As to the bonsai art, it cannot be called in the fullest extent the garden design, it is more the tree design, but yet it is undividable part of the garden. Even though Japanese bonsai trees are very popular at the present moment, originally this kind of art was started about thousand years ago in China. In order to practice this art, the person should start with the simple pot to grow the tree. Roots of the tree should be trimmed, tree anchored into the pot with wire help and soil added. And from this very point the true design begins. The person should decide the future shape of the tree and where he or she wants it to grow. Trimming should be done at least once a year. If the tree grows very big and the person doesn’t want to replant it, roots can be cut again. What is important about this art is that any tree can be cut into the bonsai. Big trees go through all staged of annual transformation –they can flower or loose their leaves. In general bonsai art demands a lot of care and daily interaction, so if the person is going to neglect it, it is better not to plant it at all. Bonsai is a real decoration of each garden, and adds the spirit of magic to it.

6. Conclusion
In the conclusion I would like to summarize all key points of my research that was interesting not only from the standpoint of acquired knowledge about garden design, but also laid the foundation for me and my future inspiration in gardening. When finding out things about how garden design was developing, I received the primary source for my knowledge. Hope, I will be able to see as many gardens as possible with me own eyes I order to be able to evaluate them through the frame of my personal experience. So, different geographical areas have different garden designs. In Africa, development of garden design was not aiming to provide people aesthetic pleasure and satisfaction, reasons for first oases to be constructed were rather practical- to hide from the heat for visitors and develop agriculture in general.

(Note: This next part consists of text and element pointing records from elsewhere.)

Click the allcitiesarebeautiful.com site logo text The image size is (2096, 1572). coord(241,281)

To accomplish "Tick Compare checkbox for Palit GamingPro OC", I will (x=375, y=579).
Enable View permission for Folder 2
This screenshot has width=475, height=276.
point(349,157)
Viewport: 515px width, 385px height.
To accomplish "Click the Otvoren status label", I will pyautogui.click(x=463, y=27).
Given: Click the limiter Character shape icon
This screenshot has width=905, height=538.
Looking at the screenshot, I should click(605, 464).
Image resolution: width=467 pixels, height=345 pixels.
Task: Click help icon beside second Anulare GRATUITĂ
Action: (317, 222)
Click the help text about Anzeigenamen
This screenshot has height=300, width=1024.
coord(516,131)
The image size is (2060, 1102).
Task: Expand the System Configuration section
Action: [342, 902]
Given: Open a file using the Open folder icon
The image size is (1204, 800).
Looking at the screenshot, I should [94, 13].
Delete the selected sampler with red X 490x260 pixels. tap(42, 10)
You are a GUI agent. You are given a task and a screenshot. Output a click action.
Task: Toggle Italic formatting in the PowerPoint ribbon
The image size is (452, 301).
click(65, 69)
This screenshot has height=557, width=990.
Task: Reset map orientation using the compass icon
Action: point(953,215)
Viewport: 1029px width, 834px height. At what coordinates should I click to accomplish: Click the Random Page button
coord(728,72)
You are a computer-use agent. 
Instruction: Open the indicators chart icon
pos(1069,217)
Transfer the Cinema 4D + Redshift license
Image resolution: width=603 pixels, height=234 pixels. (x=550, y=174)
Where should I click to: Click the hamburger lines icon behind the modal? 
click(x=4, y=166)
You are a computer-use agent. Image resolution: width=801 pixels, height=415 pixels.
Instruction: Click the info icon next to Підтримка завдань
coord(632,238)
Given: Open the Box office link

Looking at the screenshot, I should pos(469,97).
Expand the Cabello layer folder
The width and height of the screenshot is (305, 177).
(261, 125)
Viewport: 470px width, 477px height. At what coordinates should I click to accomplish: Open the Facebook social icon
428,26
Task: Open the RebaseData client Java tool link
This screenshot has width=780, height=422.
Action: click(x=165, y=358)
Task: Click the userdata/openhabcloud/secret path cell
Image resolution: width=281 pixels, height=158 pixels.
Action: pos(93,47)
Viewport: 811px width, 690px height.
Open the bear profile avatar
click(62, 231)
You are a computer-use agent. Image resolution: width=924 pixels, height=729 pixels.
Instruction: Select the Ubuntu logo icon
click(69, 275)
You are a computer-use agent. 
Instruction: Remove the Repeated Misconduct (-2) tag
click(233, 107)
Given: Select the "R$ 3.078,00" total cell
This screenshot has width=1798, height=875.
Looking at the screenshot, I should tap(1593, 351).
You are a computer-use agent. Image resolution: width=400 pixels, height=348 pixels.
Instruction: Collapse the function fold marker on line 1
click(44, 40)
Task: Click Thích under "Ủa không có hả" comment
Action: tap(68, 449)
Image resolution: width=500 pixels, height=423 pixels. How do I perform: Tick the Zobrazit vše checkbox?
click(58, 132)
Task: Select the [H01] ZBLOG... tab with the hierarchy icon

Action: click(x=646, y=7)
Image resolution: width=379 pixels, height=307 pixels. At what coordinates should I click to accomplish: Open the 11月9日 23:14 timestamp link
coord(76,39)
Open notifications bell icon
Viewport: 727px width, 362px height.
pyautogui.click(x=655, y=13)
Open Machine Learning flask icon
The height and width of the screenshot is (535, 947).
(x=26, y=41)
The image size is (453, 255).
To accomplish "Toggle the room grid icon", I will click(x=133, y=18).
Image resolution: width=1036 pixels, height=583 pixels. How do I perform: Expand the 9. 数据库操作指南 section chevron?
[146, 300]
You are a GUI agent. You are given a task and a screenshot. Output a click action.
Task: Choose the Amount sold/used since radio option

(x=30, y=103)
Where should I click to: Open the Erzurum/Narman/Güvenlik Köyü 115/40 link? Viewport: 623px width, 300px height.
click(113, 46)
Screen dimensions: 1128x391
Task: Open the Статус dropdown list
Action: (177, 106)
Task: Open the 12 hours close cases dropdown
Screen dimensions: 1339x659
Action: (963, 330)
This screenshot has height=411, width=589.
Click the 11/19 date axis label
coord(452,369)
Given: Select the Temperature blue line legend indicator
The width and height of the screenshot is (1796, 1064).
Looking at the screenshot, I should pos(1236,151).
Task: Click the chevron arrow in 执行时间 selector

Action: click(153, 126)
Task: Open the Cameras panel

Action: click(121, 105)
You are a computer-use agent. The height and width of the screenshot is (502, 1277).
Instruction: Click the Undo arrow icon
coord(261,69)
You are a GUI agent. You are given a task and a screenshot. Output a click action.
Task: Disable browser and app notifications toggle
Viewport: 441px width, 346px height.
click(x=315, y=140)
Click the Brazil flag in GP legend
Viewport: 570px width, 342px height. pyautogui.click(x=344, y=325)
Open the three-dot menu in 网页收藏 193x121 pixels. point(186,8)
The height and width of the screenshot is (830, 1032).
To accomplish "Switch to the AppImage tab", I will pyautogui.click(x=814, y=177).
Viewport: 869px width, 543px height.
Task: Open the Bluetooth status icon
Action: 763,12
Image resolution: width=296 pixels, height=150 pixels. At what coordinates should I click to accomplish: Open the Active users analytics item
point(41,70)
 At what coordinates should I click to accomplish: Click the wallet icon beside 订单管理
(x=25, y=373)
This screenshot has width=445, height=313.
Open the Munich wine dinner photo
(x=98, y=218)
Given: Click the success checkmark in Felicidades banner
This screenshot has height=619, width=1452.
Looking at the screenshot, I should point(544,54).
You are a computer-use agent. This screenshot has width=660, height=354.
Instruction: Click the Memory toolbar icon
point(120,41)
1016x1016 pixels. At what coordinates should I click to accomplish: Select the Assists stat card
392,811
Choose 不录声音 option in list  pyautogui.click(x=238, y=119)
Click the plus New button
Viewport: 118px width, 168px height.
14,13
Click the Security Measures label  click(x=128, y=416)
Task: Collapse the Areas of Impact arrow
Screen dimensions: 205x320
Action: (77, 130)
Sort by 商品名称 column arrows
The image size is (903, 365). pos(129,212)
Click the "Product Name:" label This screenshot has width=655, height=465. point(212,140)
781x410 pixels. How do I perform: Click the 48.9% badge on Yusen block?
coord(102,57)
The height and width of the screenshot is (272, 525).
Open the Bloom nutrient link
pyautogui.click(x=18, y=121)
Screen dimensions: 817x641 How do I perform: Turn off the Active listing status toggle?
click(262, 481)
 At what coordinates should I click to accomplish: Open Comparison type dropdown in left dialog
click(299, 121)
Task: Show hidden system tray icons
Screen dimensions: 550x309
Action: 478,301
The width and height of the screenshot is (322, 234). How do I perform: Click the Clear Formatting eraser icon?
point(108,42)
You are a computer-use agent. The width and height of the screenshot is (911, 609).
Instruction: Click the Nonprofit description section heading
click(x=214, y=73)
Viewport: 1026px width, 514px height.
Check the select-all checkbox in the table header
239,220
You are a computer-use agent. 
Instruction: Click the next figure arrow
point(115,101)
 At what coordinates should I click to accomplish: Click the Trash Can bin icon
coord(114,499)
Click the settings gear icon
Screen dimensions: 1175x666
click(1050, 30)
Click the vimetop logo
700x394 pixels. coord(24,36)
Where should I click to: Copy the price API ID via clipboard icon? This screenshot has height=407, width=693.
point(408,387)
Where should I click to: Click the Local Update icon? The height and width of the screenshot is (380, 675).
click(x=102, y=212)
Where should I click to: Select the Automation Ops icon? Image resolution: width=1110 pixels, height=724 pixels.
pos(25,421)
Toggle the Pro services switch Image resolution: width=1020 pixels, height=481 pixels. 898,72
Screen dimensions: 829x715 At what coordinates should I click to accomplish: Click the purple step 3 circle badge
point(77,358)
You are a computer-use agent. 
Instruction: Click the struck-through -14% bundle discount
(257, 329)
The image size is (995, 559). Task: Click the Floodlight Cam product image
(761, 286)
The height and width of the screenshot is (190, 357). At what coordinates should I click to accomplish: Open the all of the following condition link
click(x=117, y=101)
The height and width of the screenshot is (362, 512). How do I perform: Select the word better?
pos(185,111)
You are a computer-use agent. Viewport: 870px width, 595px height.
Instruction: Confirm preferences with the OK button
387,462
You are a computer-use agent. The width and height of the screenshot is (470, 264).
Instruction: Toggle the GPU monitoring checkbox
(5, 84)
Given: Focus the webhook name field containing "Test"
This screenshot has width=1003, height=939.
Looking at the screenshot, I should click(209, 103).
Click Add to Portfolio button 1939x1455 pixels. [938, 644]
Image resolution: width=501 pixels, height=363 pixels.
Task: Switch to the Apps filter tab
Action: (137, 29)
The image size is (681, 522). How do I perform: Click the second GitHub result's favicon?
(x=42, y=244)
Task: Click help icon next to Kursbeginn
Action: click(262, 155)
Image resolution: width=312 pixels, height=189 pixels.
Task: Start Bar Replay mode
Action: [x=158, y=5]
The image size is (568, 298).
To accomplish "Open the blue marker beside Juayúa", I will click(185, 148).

Italian garden design was greatly influenced with the ideas of Renaissance and inspired the further gardening revolution in Europe and Great Britain. Italian Renaissance gardens contained many scenes from ancient mythology, sculptures, fountains, terraces, tree labyrinths. They were all masterpieces in their geometrical decisions.

Asia, with Japanese and Chinese gardening traditions, remains the unique and separate garden design school. Design is tightly connected with religion there, which only adds attractiveness to it and leaves an impression of touching something divine. But the general idea is still the same- the water (streams, lakes, ponds, waterfalls), trees (including bonsai art), and stones put in particular order.

So, it becomes obvious that different climate, cultures and populations form different approaches to garden design to be admired and followed.